(Instructions to follow): Give the number of lines in the following entries that contain the word "computer", with nothing added.

(Records for this task):
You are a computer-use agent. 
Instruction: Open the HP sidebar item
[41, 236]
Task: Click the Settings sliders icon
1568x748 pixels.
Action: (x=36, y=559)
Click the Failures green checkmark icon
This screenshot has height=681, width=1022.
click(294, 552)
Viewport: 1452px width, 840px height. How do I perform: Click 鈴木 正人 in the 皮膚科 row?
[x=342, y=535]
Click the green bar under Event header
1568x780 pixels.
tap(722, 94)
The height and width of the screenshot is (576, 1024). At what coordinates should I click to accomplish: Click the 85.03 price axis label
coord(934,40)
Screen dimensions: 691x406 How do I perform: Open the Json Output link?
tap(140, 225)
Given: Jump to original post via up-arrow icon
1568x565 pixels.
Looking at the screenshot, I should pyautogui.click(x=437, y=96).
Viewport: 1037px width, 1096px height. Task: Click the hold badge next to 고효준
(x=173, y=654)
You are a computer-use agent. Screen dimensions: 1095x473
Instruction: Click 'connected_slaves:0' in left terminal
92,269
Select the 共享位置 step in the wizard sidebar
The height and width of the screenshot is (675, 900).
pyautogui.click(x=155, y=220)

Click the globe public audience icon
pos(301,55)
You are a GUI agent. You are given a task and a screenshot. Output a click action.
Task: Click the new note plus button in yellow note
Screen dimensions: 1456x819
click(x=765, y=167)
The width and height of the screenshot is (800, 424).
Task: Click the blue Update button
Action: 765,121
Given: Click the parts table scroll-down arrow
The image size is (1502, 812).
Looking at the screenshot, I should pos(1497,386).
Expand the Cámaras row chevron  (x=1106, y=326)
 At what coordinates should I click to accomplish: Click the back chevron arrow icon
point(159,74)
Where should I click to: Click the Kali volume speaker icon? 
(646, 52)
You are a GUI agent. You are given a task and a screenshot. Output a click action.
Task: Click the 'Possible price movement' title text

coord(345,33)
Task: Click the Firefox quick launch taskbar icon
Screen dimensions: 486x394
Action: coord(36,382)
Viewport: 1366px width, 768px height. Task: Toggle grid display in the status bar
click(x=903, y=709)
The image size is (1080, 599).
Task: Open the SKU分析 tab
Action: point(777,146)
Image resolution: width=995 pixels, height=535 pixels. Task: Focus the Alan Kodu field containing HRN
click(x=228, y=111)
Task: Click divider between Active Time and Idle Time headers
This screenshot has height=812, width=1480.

(Exercise output): 2